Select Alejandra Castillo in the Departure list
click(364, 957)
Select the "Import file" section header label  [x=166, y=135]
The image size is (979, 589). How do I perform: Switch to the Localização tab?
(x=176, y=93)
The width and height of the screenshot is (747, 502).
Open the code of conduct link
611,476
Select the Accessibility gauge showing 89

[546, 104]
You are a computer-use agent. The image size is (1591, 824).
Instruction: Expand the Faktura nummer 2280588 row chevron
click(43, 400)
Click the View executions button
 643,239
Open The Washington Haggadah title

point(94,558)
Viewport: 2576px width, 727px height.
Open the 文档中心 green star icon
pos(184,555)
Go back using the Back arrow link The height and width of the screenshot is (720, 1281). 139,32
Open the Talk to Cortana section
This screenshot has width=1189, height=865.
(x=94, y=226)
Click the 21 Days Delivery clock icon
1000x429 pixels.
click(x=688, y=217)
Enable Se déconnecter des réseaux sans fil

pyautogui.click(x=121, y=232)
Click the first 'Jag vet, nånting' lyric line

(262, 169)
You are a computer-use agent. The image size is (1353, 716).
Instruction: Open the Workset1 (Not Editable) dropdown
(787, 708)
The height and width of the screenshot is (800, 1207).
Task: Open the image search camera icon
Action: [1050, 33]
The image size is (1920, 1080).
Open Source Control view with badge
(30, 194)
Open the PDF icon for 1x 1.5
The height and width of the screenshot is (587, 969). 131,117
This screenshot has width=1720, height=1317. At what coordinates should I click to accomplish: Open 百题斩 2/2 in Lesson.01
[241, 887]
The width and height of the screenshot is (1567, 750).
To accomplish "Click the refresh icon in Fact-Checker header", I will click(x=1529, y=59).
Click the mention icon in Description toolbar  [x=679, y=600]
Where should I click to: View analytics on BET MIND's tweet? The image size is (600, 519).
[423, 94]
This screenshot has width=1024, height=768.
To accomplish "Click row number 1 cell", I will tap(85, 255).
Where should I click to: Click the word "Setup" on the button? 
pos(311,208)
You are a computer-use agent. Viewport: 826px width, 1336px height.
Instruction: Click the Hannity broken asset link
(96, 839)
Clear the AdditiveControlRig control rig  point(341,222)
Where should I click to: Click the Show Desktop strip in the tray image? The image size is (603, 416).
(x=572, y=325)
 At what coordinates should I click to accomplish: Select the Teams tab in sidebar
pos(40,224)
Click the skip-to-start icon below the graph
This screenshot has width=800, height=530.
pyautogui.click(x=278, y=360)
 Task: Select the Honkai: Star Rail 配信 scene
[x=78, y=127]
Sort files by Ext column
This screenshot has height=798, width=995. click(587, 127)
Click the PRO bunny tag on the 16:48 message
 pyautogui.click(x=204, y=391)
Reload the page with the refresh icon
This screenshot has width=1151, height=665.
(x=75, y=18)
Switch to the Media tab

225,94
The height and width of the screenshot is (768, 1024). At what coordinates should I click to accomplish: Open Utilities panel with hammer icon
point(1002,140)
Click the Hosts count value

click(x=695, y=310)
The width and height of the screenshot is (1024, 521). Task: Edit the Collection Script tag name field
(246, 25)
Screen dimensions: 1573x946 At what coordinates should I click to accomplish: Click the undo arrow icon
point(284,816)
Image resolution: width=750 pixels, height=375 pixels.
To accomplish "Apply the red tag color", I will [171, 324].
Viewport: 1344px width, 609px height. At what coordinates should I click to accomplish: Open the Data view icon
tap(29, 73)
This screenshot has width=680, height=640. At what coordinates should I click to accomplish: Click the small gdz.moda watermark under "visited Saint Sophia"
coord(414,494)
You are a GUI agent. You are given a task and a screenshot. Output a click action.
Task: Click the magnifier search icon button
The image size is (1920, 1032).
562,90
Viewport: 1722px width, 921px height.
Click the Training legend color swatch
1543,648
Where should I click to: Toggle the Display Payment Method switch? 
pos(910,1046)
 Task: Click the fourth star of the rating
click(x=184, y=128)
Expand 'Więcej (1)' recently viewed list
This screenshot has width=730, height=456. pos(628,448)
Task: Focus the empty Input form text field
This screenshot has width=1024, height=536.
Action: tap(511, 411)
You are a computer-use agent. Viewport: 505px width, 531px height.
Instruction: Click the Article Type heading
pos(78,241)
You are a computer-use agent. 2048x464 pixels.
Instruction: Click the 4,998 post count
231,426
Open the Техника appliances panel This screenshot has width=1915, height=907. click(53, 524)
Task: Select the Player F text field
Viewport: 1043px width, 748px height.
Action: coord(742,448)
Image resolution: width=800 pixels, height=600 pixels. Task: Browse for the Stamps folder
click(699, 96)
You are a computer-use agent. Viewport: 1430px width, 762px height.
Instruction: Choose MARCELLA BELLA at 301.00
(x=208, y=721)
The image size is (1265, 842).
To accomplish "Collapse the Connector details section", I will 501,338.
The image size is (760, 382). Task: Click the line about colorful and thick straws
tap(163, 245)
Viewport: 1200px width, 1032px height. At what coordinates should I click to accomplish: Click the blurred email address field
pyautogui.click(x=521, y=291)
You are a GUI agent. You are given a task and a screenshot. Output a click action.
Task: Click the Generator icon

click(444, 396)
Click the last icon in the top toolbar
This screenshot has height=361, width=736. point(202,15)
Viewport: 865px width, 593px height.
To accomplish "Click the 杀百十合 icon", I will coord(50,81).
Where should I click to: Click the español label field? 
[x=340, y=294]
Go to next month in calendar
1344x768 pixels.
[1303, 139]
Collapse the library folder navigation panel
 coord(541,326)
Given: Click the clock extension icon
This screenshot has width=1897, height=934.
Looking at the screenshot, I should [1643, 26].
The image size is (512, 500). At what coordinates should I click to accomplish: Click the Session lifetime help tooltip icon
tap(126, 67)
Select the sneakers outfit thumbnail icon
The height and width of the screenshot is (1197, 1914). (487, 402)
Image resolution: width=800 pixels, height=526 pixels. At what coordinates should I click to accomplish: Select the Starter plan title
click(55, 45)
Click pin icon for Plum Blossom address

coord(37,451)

Task instructions> Keeping every line exactly as it is, retype the entries shown above.

Exercise response>
Select Alejandra Castillo in the Departure list
click(364, 957)
Select the "Import file" section header label  [x=166, y=135]
The image size is (979, 589). How do I perform: Switch to the Localização tab?
(x=176, y=93)
The width and height of the screenshot is (747, 502).
Open the code of conduct link
611,476
Select the Accessibility gauge showing 89

[546, 104]
You are a computer-use agent. The image size is (1591, 824).
Instruction: Expand the Faktura nummer 2280588 row chevron
click(43, 400)
Click the View executions button
 643,239
Open The Washington Haggadah title

point(94,558)
Viewport: 2576px width, 727px height.
Open the 文档中心 green star icon
pos(184,555)
Go back using the Back arrow link The height and width of the screenshot is (720, 1281). 139,32
Open the Talk to Cortana section
This screenshot has width=1189, height=865.
(x=94, y=226)
Click the 21 Days Delivery clock icon
1000x429 pixels.
click(x=688, y=217)
Enable Se déconnecter des réseaux sans fil

pyautogui.click(x=121, y=232)
Click the first 'Jag vet, nånting' lyric line

(262, 169)
You are a computer-use agent. The image size is (1353, 716).
Instruction: Open the Workset1 (Not Editable) dropdown
(787, 708)
The height and width of the screenshot is (800, 1207).
Task: Open the image search camera icon
Action: [1050, 33]
The image size is (1920, 1080).
Open Source Control view with badge
(30, 194)
Open the PDF icon for 1x 1.5
The height and width of the screenshot is (587, 969). 131,117
This screenshot has width=1720, height=1317. At what coordinates should I click to accomplish: Open 百题斩 2/2 in Lesson.01
[241, 887]
The width and height of the screenshot is (1567, 750).
To accomplish "Click the refresh icon in Fact-Checker header", I will click(x=1529, y=59).
Click the mention icon in Description toolbar  [x=679, y=600]
Where should I click to: View analytics on BET MIND's tweet? The image size is (600, 519).
[423, 94]
This screenshot has width=1024, height=768.
To accomplish "Click row number 1 cell", I will tap(85, 255).
Where should I click to: Click the word "Setup" on the button? 
pos(311,208)
You are a computer-use agent. Viewport: 826px width, 1336px height.
Instruction: Click the Hannity broken asset link
(96, 839)
Clear the AdditiveControlRig control rig  point(341,222)
Where should I click to: Click the Show Desktop strip in the tray image? The image size is (603, 416).
(x=572, y=325)
 At what coordinates should I click to accomplish: Select the Teams tab in sidebar
pos(40,224)
Click the skip-to-start icon below the graph
This screenshot has width=800, height=530.
pyautogui.click(x=278, y=360)
 Task: Select the Honkai: Star Rail 配信 scene
[x=78, y=127]
Sort files by Ext column
This screenshot has height=798, width=995. click(587, 127)
Click the PRO bunny tag on the 16:48 message
 pyautogui.click(x=204, y=391)
Reload the page with the refresh icon
This screenshot has width=1151, height=665.
(x=75, y=18)
Switch to the Media tab

225,94
The height and width of the screenshot is (768, 1024). At what coordinates should I click to accomplish: Open Utilities panel with hammer icon
point(1002,140)
Click the Hosts count value

click(x=695, y=310)
The width and height of the screenshot is (1024, 521). Task: Edit the Collection Script tag name field
(246, 25)
Screen dimensions: 1573x946 At what coordinates should I click to accomplish: Click the undo arrow icon
point(284,816)
Image resolution: width=750 pixels, height=375 pixels.
To accomplish "Apply the red tag color", I will [171, 324].
Viewport: 1344px width, 609px height. At what coordinates should I click to accomplish: Open the Data view icon
tap(29, 73)
This screenshot has width=680, height=640. At what coordinates should I click to accomplish: Click the small gdz.moda watermark under "visited Saint Sophia"
coord(414,494)
You are a GUI agent. You are given a task and a screenshot. Output a click action.
Task: Click the magnifier search icon button
The image size is (1920, 1032).
562,90
Viewport: 1722px width, 921px height.
Click the Training legend color swatch
1543,648
Where should I click to: Toggle the Display Payment Method switch? 
pos(910,1046)
 Task: Click the fourth star of the rating
click(x=184, y=128)
Expand 'Więcej (1)' recently viewed list
This screenshot has width=730, height=456. pos(628,448)
Task: Focus the empty Input form text field
This screenshot has width=1024, height=536.
Action: tap(511, 411)
You are a computer-use agent. Viewport: 505px width, 531px height.
Instruction: Click the Article Type heading
pos(78,241)
You are a computer-use agent. 2048x464 pixels.
Instruction: Click the 4,998 post count
231,426
Open the Техника appliances panel This screenshot has width=1915, height=907. click(53, 524)
Task: Select the Player F text field
Viewport: 1043px width, 748px height.
Action: coord(742,448)
Image resolution: width=800 pixels, height=600 pixels. Task: Browse for the Stamps folder
click(699, 96)
You are a computer-use agent. Viewport: 1430px width, 762px height.
Instruction: Choose MARCELLA BELLA at 301.00
(x=208, y=721)
The image size is (1265, 842).
To accomplish "Collapse the Connector details section", I will 501,338.
The image size is (760, 382). Task: Click the line about colorful and thick straws
tap(163, 245)
Viewport: 1200px width, 1032px height. At what coordinates should I click to accomplish: Click the blurred email address field
pyautogui.click(x=521, y=291)
You are a GUI agent. You are given a task and a screenshot. Output a click action.
Task: Click the Generator icon

click(444, 396)
Click the last icon in the top toolbar
This screenshot has height=361, width=736. point(202,15)
Viewport: 865px width, 593px height.
To accomplish "Click the 杀百十合 icon", I will coord(50,81).
Where should I click to: Click the español label field? 
[x=340, y=294]
Go to next month in calendar
1344x768 pixels.
[1303, 139]
Collapse the library folder navigation panel
 coord(541,326)
Given: Click the clock extension icon
This screenshot has width=1897, height=934.
Looking at the screenshot, I should [1643, 26].
The image size is (512, 500). At what coordinates should I click to accomplish: Click the Session lifetime help tooltip icon
tap(126, 67)
Select the sneakers outfit thumbnail icon
The height and width of the screenshot is (1197, 1914). (487, 402)
Image resolution: width=800 pixels, height=526 pixels. At what coordinates should I click to accomplish: Select the Starter plan title
click(55, 45)
Click pin icon for Plum Blossom address

coord(37,451)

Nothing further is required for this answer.